* Begin *

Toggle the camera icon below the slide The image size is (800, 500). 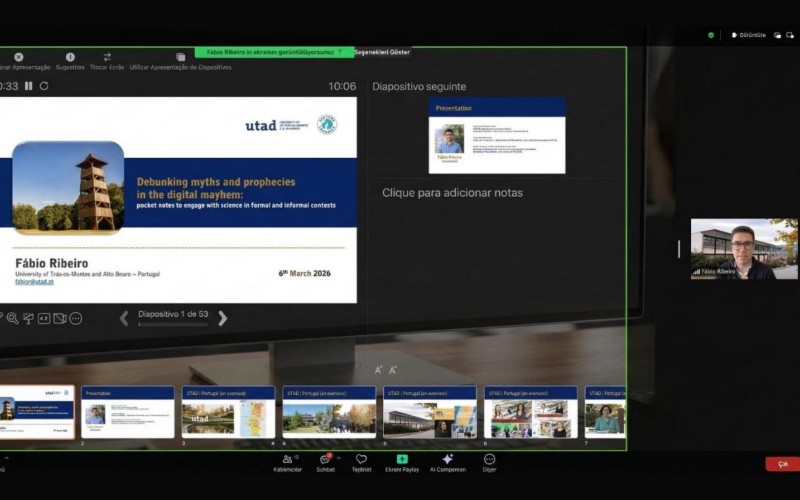click(59, 318)
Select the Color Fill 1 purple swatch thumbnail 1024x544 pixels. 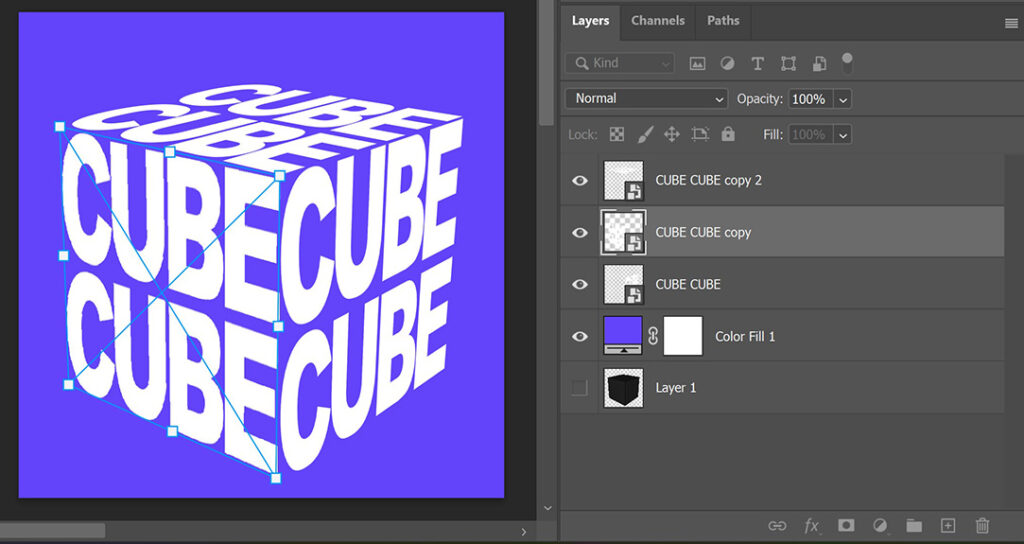[624, 336]
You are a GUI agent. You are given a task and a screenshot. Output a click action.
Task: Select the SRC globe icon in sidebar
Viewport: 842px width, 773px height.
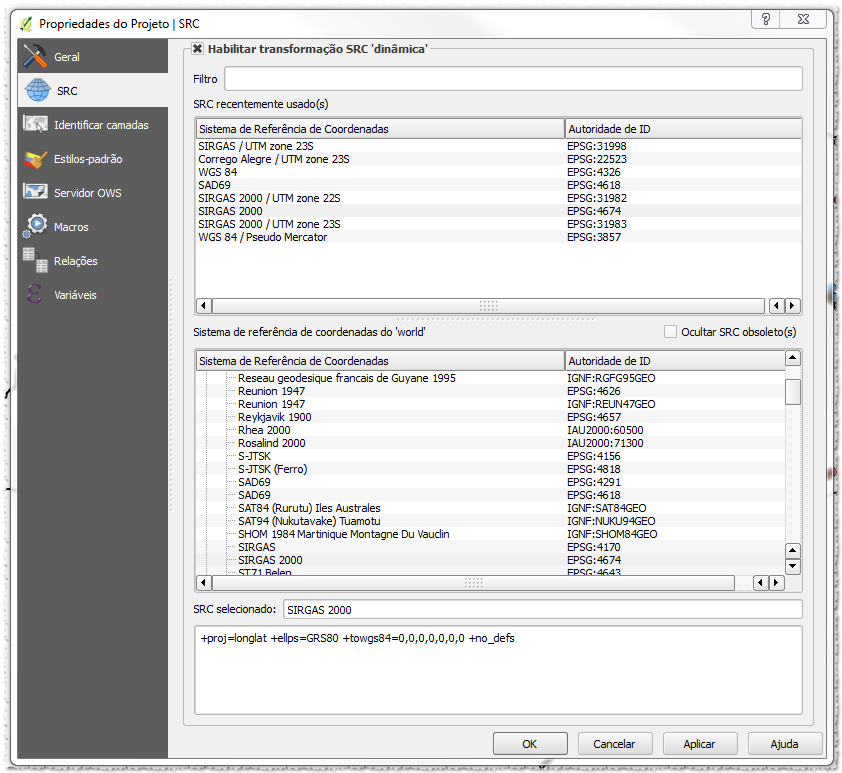coord(37,91)
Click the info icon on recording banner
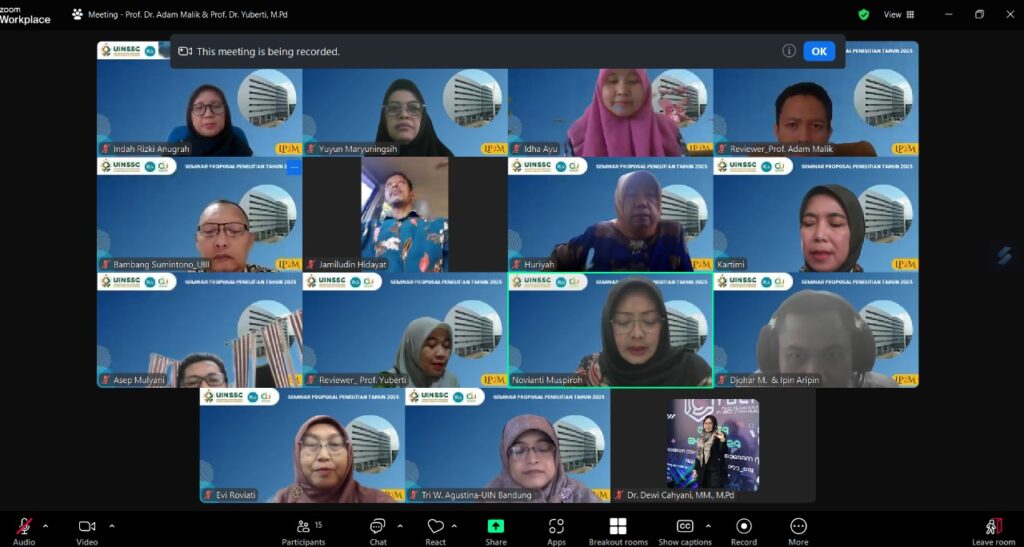Image resolution: width=1024 pixels, height=547 pixels. tap(789, 51)
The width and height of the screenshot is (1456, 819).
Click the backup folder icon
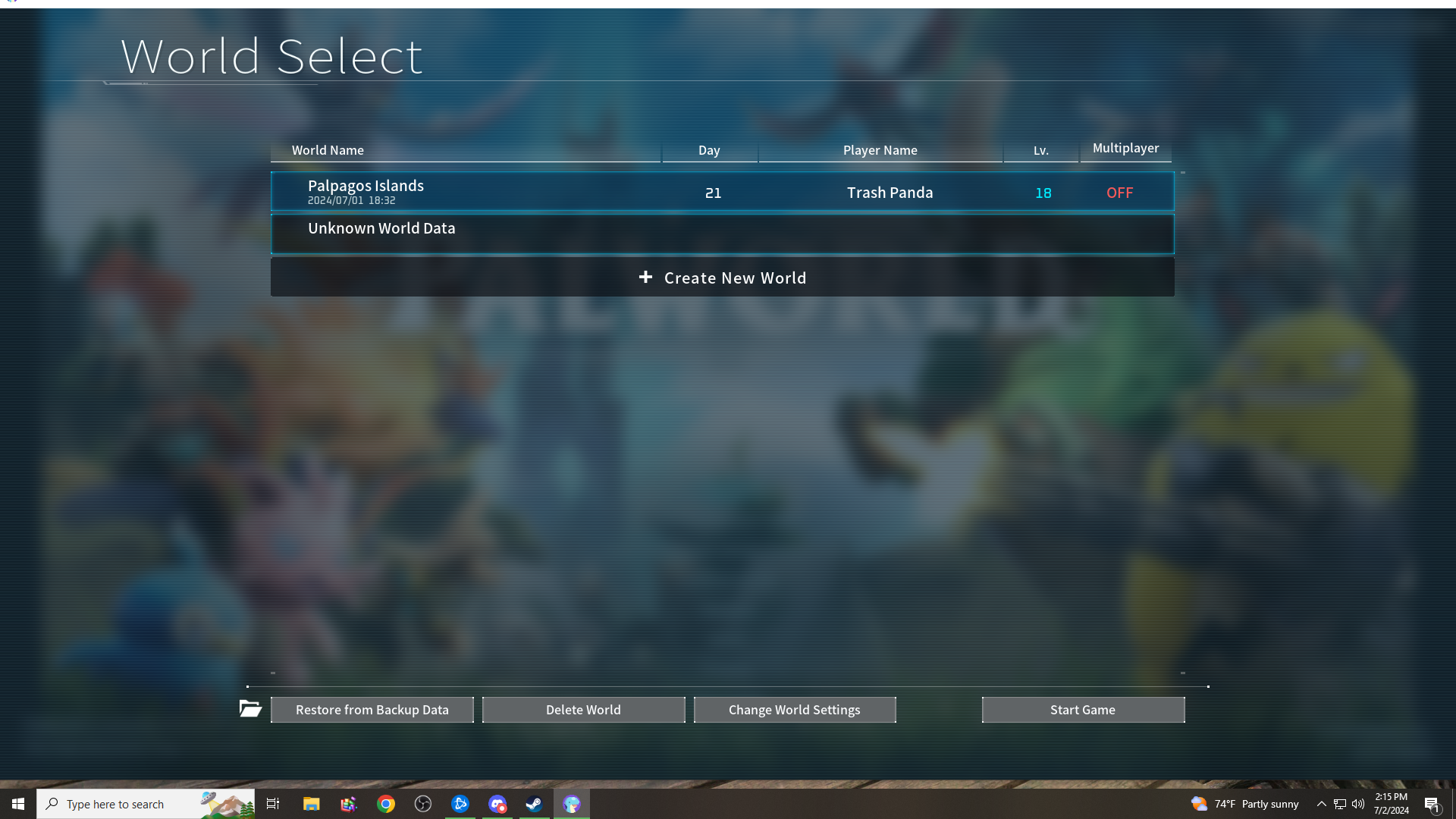(250, 709)
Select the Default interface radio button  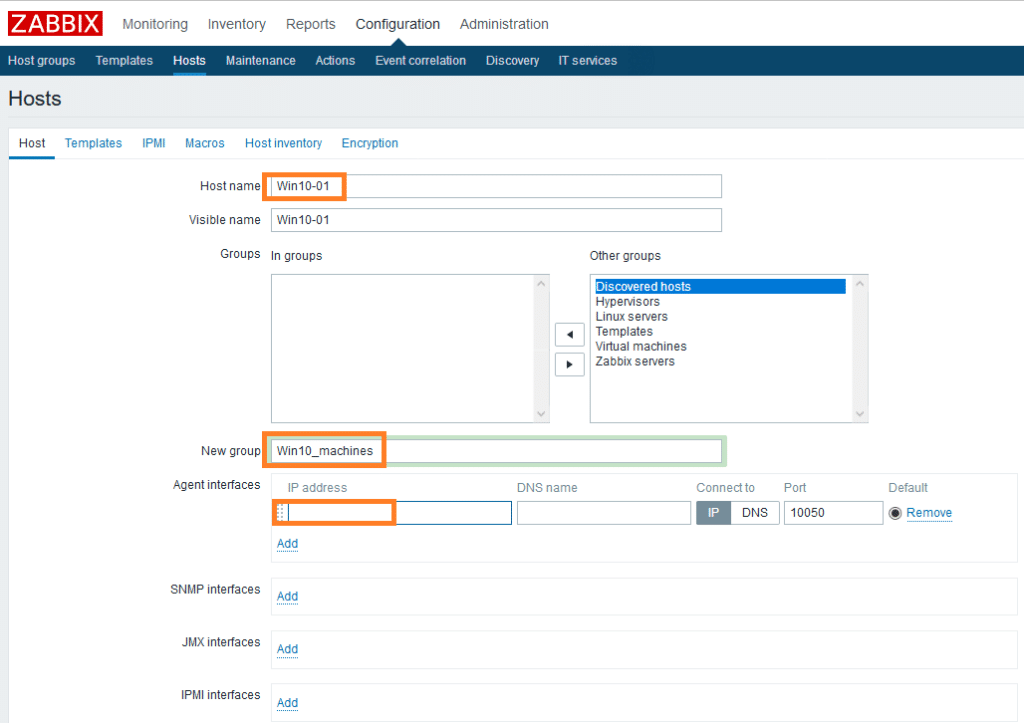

* End *

Rewrite the part of the data that opens with the line containing "The width and" and runs through the end of the data, replacing "backup folder" with "archive folder" and changing nothing else. Leave the pictures out of your answer.

Output for this task -
The width and height of the screenshot is (1456, 819).
Click the archive folder icon
(250, 709)
Select the Default interface radio button  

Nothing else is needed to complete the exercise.